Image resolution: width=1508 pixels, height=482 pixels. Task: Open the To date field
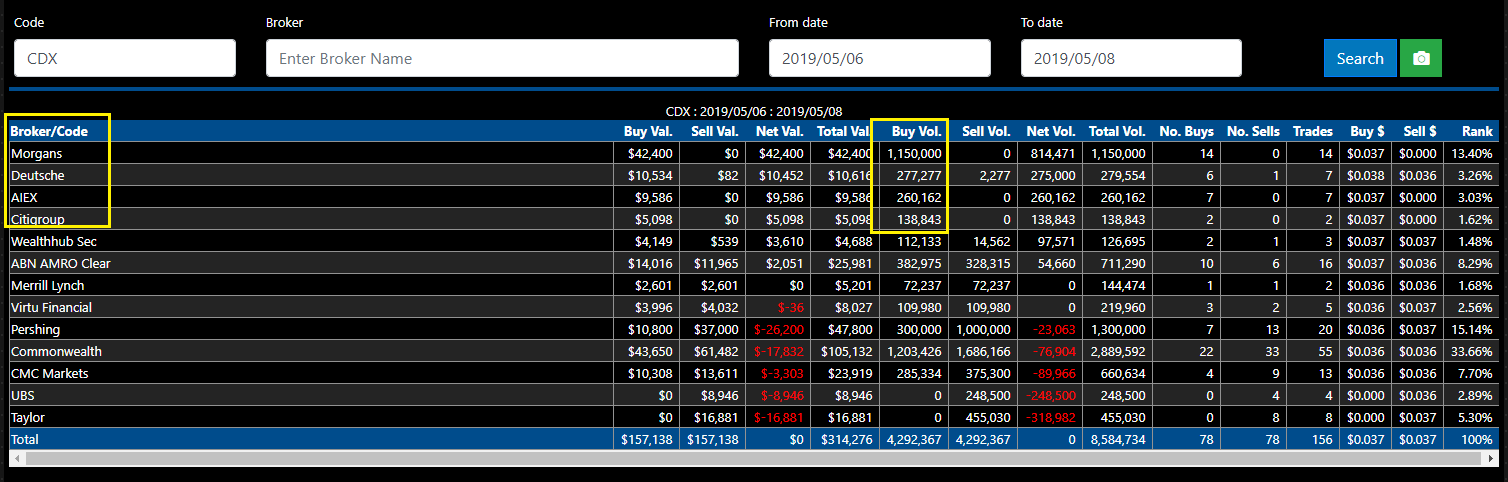1131,58
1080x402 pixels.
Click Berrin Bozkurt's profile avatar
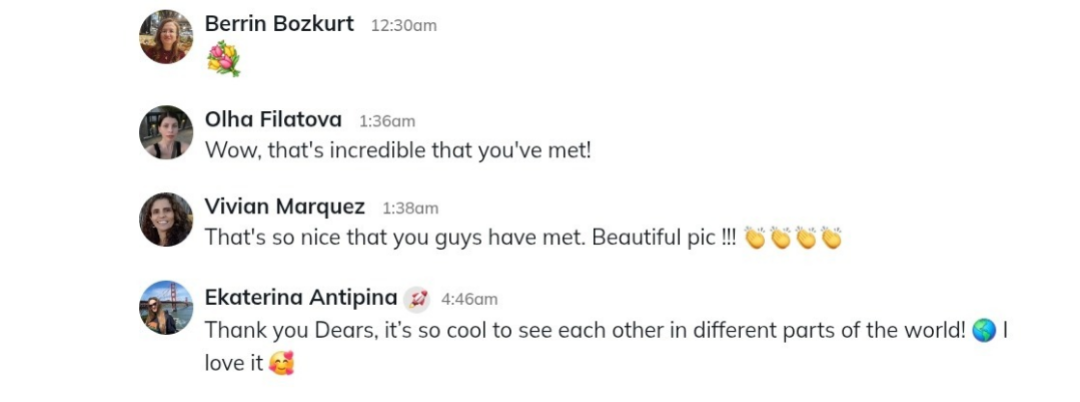pyautogui.click(x=166, y=37)
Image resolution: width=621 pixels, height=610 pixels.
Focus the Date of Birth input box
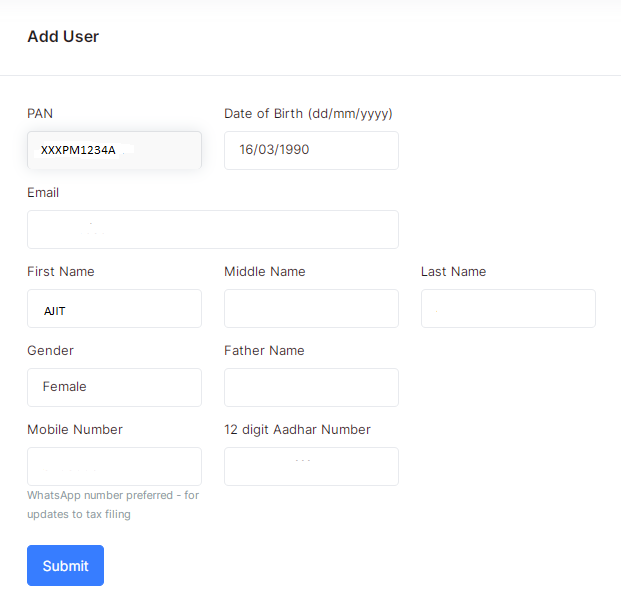pos(311,150)
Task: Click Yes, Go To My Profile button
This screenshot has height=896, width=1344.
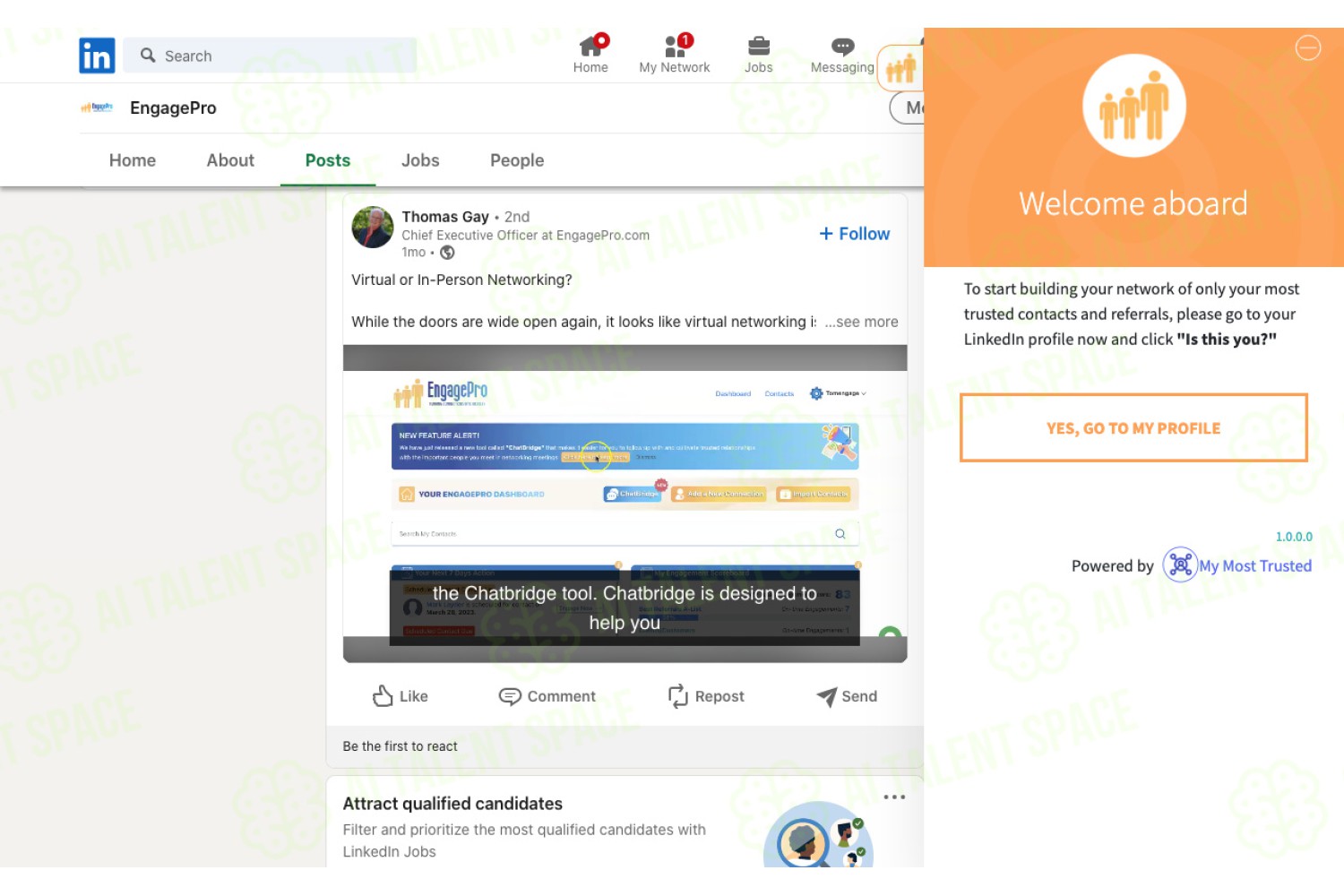Action: [1133, 428]
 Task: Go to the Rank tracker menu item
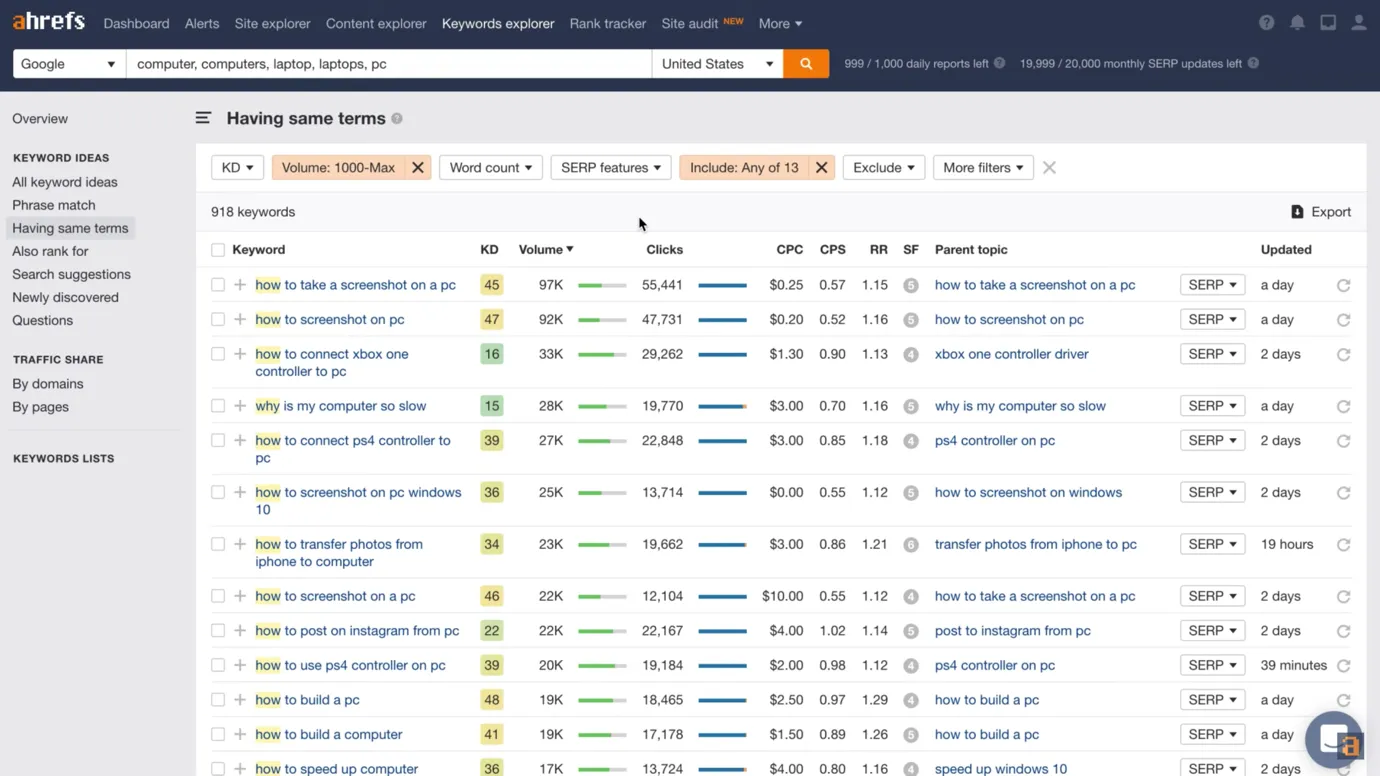pyautogui.click(x=608, y=23)
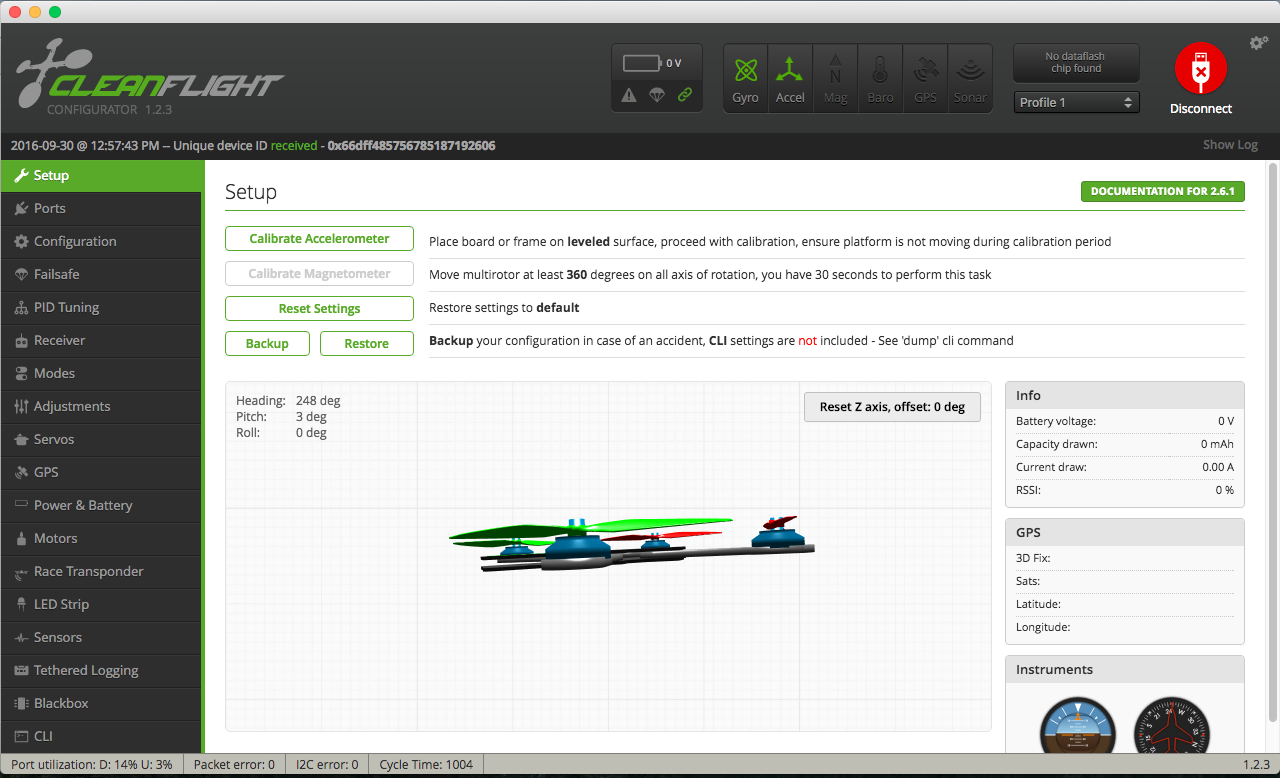Click the Baro sensor icon

880,77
------------
GIVEN PROBLEM:
Can you repeat all of the rows above word for word, without the pictures?

COMPLETED TASK:
Image resolution: width=1508 pixels, height=482 pixels. Task: Open the To date field
1131,58
1080x402 pixels.
Click Berrin Bozkurt's profile avatar
pyautogui.click(x=166, y=37)
Image resolution: width=621 pixels, height=610 pixels.
Focus the Date of Birth input box
pos(311,150)
Task: Click Yes, Go To My Profile button
This screenshot has height=896, width=1344.
Action: [1133, 428]
 Task: Go to the Rank tracker menu item
pyautogui.click(x=608, y=23)
Click the Baro sensor icon

880,77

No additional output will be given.